The station called last night, wanting some thoughts on the case of the
Muslim organisations that have taken the French satirical magazine
Charlie Hebdo
to court for re-running the cartoons of the Prophet Mohammed that
caused such offence when they appeared in a Danish publication.
I have no strong views on
Charlie Hebdo, which I see rarely
but have found by turns funny (which is fine), irreverent (ditto) and
tasteless (see the view on free speech attributed to
Voltaire).
There is no doubt that many decent Muslims will have been appalled to
see - or, rather more likely, to learn second or third or fourth hand
about - the cartoons.
One showed Mohammed perched on a cloud turning suicide bombers away
from paradise with the words: "Stop, stop. We are running out of
virgins."
But I am not sure how this insults any Muslims except terrorist
Muslims.
If, as has been shown, some fanatics are motivated, at least in part,
by the belief that dozens of virgins await them once they have blown
themselves and others to smithereens, there is no reason on earth why
that belief should not be ridiculed.
The French Muslim Council, and the Paris Grand Mosque, both involved
directly or indirectly in the current case, are right to ask for Islam
to be respected, but wrong to suppose that it should be given automatic
legal protection from disrespect.
If real criminal offences are committed - incitement to murder Muslims,
for example, or to burn down their mosques - then the law has ample
remedies. Words and cartoons mocking Islamist psychopaths who turn to
terrorism are not in the same category and should not be liable to
legal sanction.
Philippe Val,
Charlie Hebdo's editor, argued that the
cartoons did not amount to an attack on Islam but addressed "the ideas
defended by certain men who legitimise violence in the name of Islam".
What is so wrong in that?
Nothing, I am belatedly pleased to add, according to the prosecution, which asked the court to dismiss the case, arguing that Charlie Hebdo was not attacking Islam but terrorists who claimed to act in its name or the name of Mohammed.
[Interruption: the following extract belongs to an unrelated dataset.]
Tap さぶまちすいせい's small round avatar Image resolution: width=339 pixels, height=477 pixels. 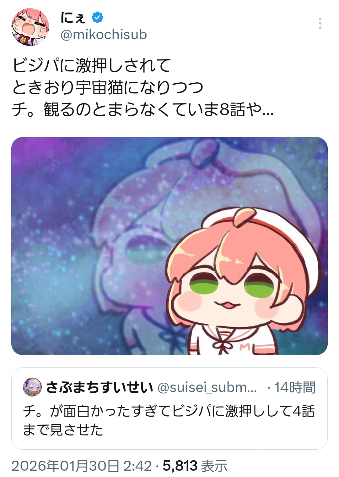tap(32, 387)
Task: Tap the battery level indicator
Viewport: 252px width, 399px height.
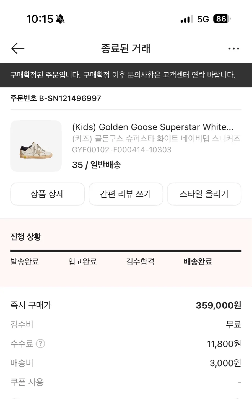Action: pyautogui.click(x=222, y=19)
After talking to Radio Ulster, I thought back to a superb Belfast satirical ensemble, the Hole in the Wall Gang,
whose humour was aimed at just about everyone who made Northern Ireland
what it then was.
Green or orange, or some shade in between, politicians and pundits and
- yes - churchmen were all considered legitimate targets. But isn't
that the point? They were legitimate targets of prose and stage
routines, not the bombs and bullets that were also a feature of
everyday Ulster life and death.
I am sure plenty of Roman Catholic and Protestant figures were outraged
by the revue; a few, doubtless, would have liked it silenced. That is
human nature; remember that line in Stoppard's Night and Day:
"I'm all in favour of the free press. It's the bloody papers I can't
stand."
But the Hole in the Wall Gang played on. If memory serves, they
eventually found themselves mocked by others.
The court hearing the cartoons case in Paris will announce on March 15
whether it is following the prosecution's recommendation that the
charges should be thrown out.
But a lot has already been made in coverage of the hearing of Nicolas
Sarkozy's letter of support of Charlie Hebdo.
Though he was often enough on the receiving end of the magazine's wit,
he saw such publications as acceptable if not essential components of
France's commitment to freedom of expression and a secular public
policy. An excess of caricature, he said, was better than an absence of
it.
Other politicians followed his example today, giving evidence on the
magazine's behalf.
But I liked most of all the contribution of the very first witness.
This is what he had to say: "I urge Muslims to adapt to Europe and not the other way around."
So which ranting Man of the People had Charlie Hebdo imported from a
wicked Anglo-Saxon tabloid? Alternatively, who was the appalling French
racist responsible for such provocative testimony.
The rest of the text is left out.